Canada's civil service

Oui, ministre

A tool for linguistically joined-up government

BUREAUCRATS the world over are famous for their ability to describe the most mundane matters in such convoluted terms that only other civil servants understand what they are saying. Canadian bureaucrats require an additional skill: almost half the jobs in the 200,000-strong federal civil service demand someone who can obfuscate in two languages at once. The Canadian government spends at least C$30m ($30m) a year on training civil servants to use both official languages, English and French, yet such is the subtlety of bureaucratese that graduates can still find themselves reaching for the mot juste.

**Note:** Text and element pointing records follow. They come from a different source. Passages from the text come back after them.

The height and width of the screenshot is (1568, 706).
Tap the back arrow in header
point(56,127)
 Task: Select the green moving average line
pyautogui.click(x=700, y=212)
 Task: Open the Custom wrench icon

Enter Dick de Jong, a retired civil servant, who has just published “The Bilingual Vocabulary for Governance, Public Policy and Administration”. Its door-stopping 591 pages walk civil servants through almost every subject they might have to deal with on the job, starting with democracy and ending with space exploration. Phrases that currently trip off the governmental tongue, such as “a time of financial constraint” (une période de restrictions financières) appear, as do ones that ministers who had to answer for the Canadian army’s treatment of Afghans might like to forget, like “missing detainees” (les détenus disparus). There are helpful euphemisms. Recession? No, just une correction passagère. Mr de Jong says that, although he is a fan of plain language, he had to deal with terms bureaucrats normally use.

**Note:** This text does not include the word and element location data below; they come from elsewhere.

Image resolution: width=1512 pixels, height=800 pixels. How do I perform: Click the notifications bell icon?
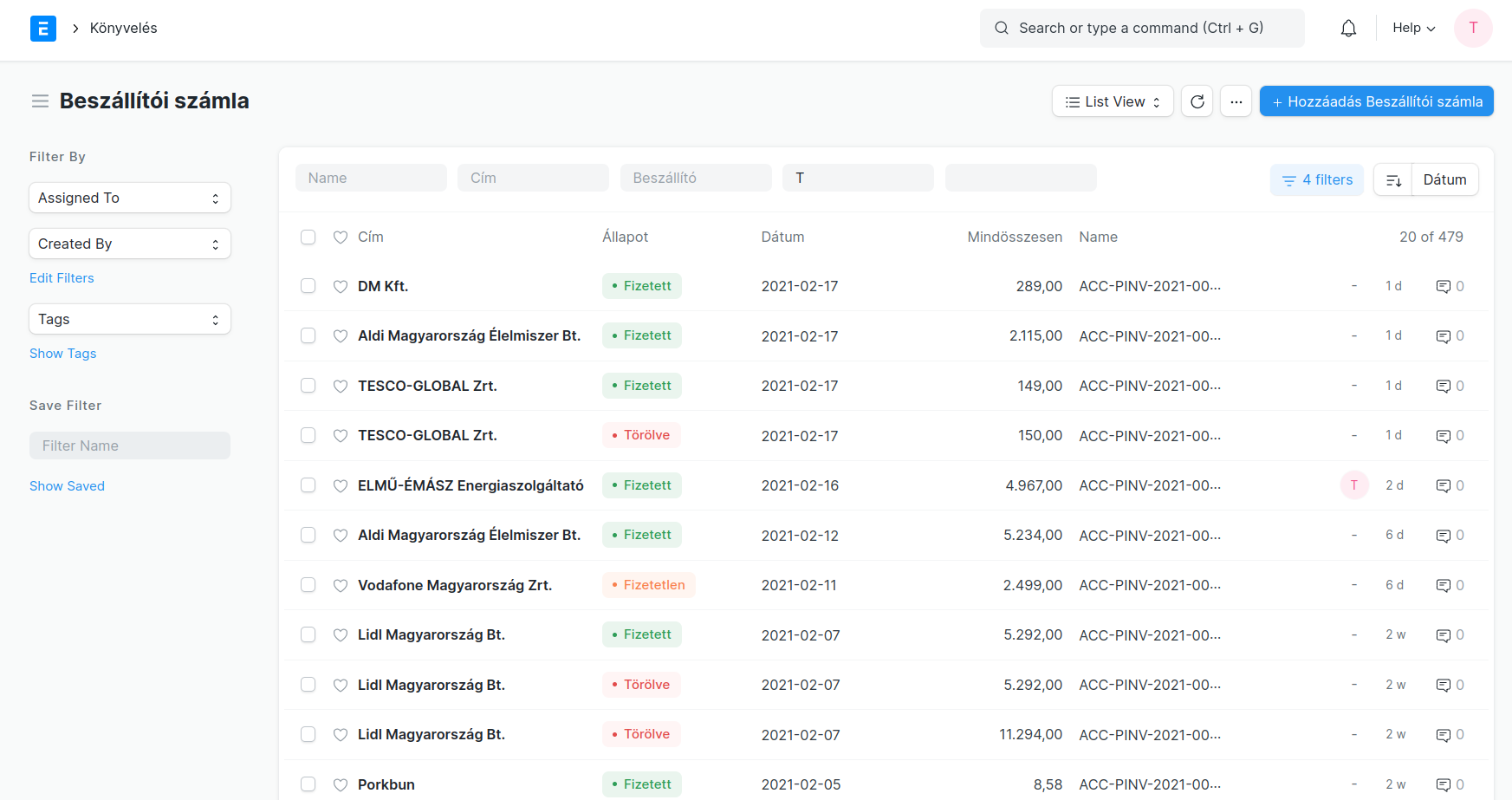click(x=1348, y=29)
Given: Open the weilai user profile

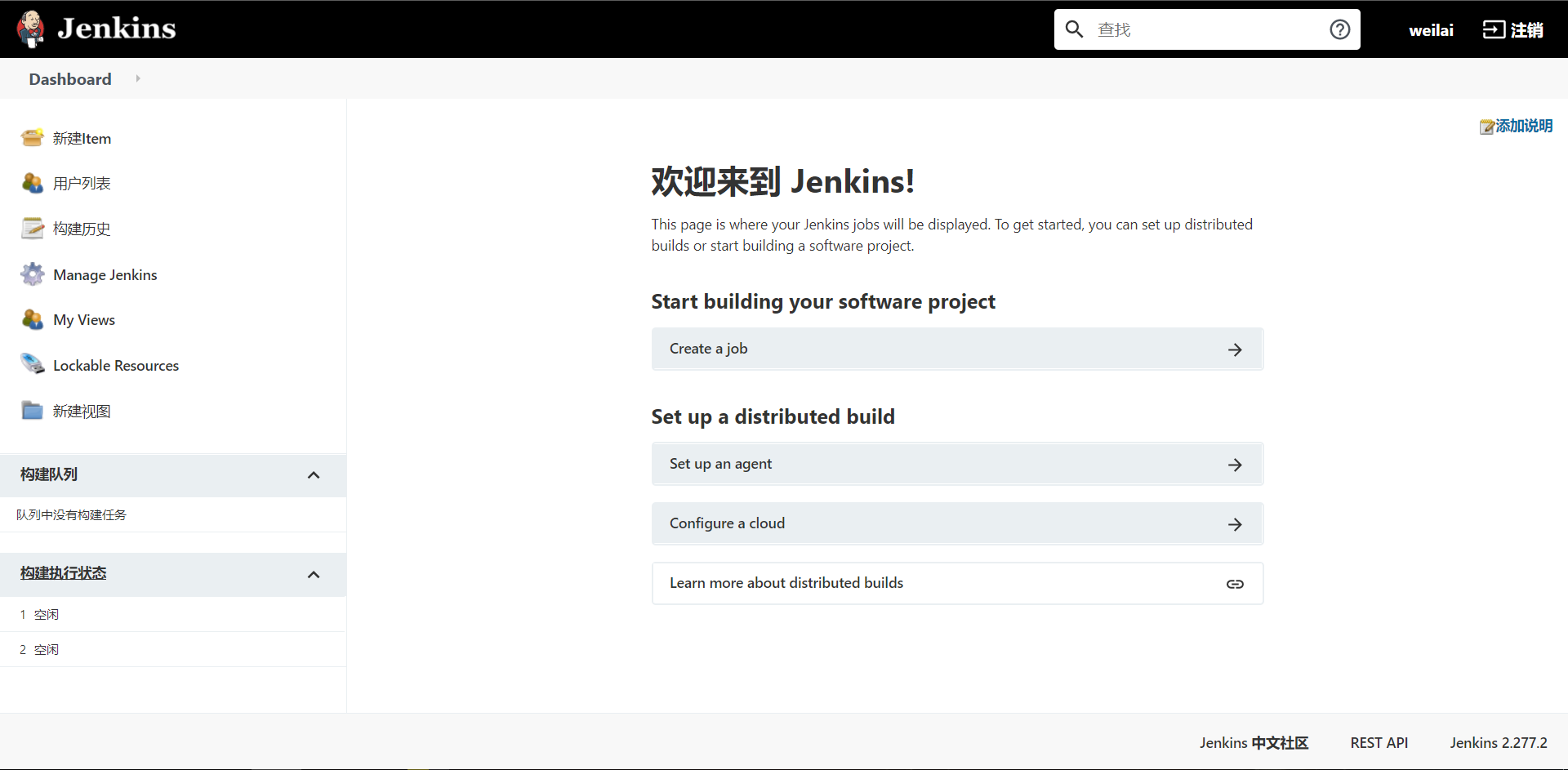Looking at the screenshot, I should click(1431, 29).
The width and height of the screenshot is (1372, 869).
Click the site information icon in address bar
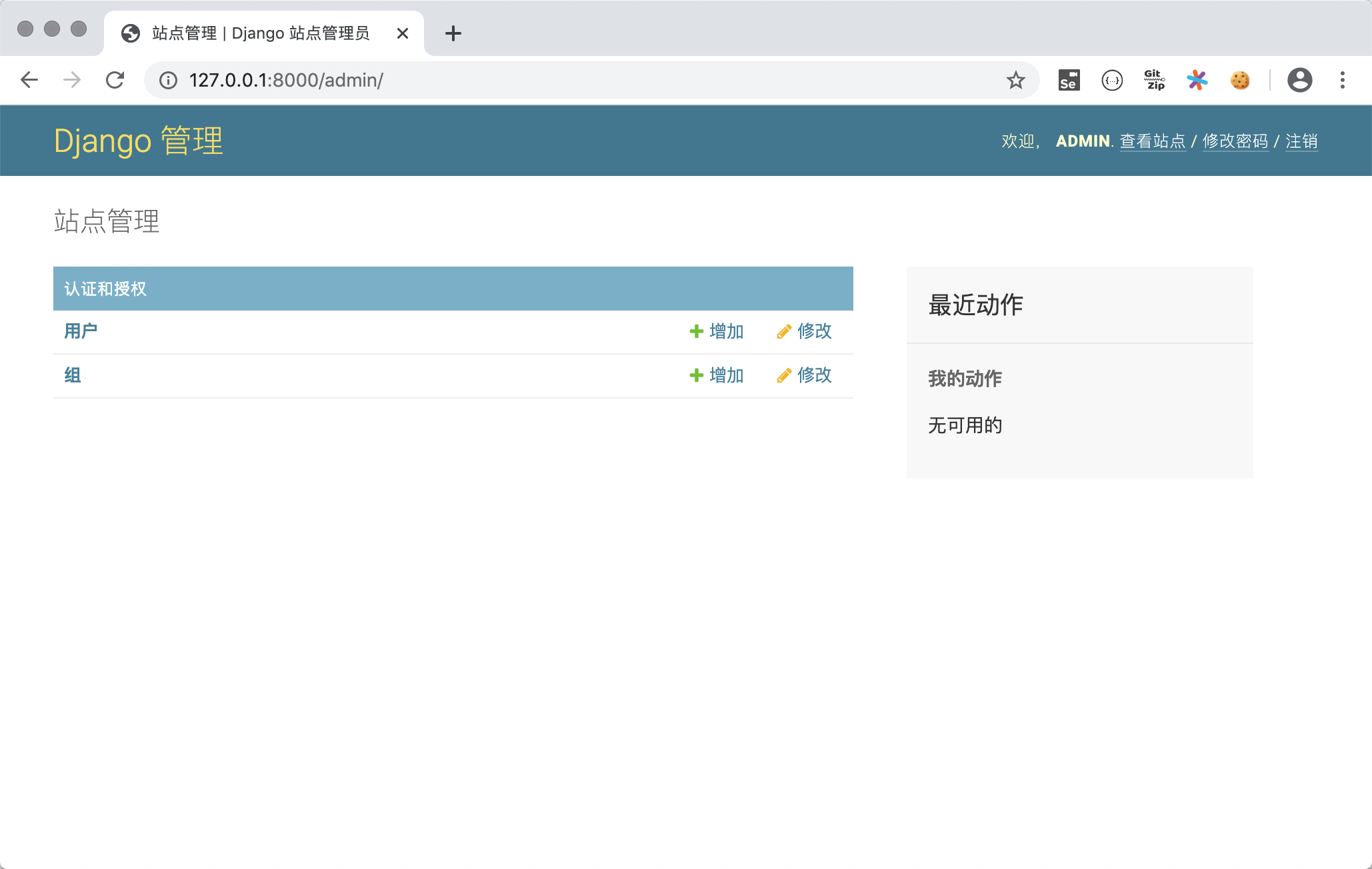click(x=167, y=80)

Authors need only sell 5,000 copies to have a bestseller in Canada. Mr de Jong is not there yet. But his target audience, civil servants at the federal, provincial and municipal levels plus students of public administration at Canadian universities, is large enough to propel him up the rankings. Sales were brisk at an Ottawa bookshop. “It’s not ‘The Girl with the Dragon Tattoo’,” said Trish Slater, a saleswoman. “But it’s selling very well.” No word yet on whether there will be a movie.